YOUR INSTRUCTIONS
Swap "screenshot" for "screen image" in the part of the listing that opens with the line containing "Open the display" and closes with the line containing "tap(136, 20)", keeping everything else unchanged. Leave the pictures out of your answer.

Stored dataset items
+ + + +
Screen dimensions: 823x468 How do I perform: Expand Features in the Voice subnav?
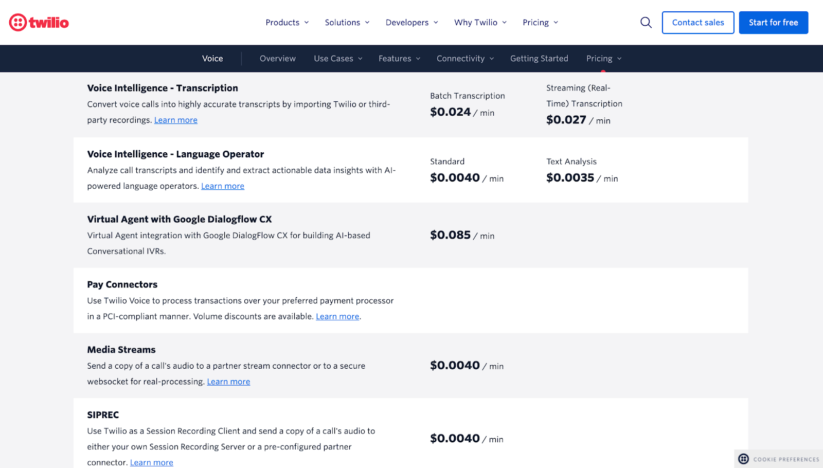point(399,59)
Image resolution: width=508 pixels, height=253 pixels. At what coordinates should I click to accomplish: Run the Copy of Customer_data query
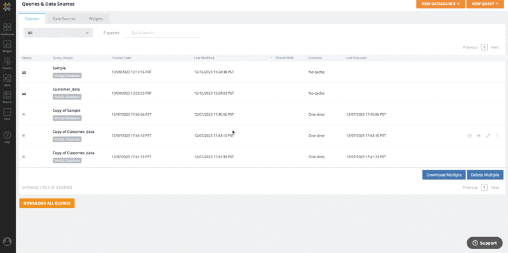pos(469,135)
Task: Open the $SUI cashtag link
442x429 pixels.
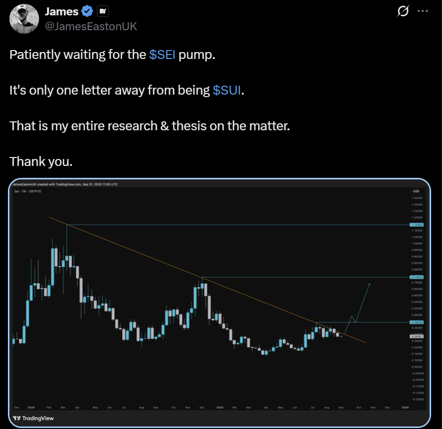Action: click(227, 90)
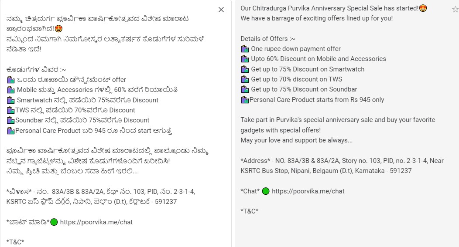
+ + + +
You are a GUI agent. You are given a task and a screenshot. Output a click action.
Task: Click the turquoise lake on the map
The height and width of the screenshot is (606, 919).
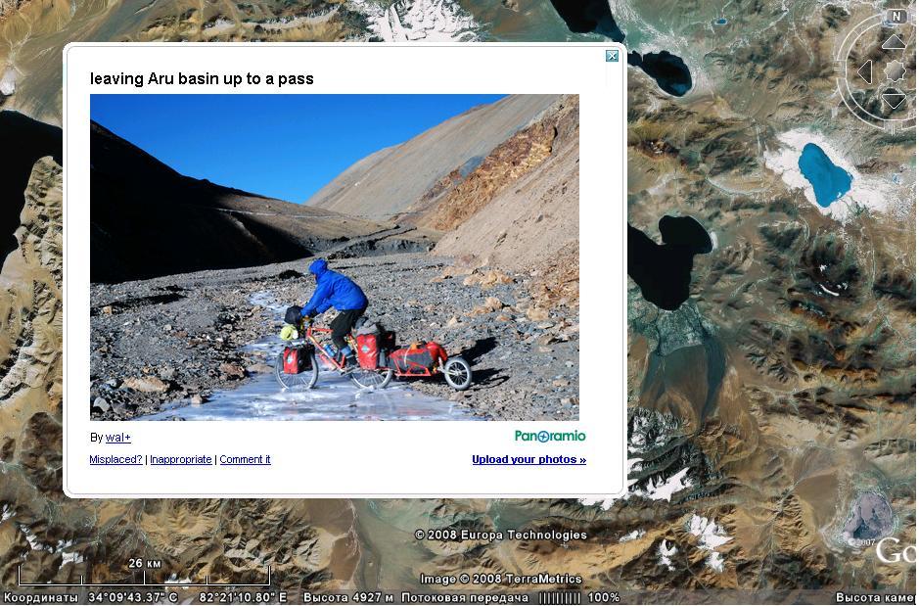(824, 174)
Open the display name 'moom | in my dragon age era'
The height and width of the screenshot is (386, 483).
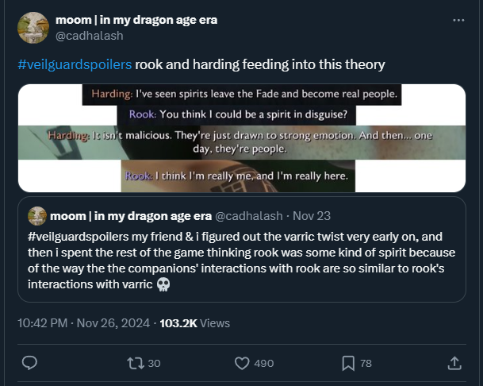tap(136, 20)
+ + + +
EXERCISE RESULT
Open the display name 'moom | in my dragon age era'
The height and width of the screen image is (386, 483).
tap(136, 20)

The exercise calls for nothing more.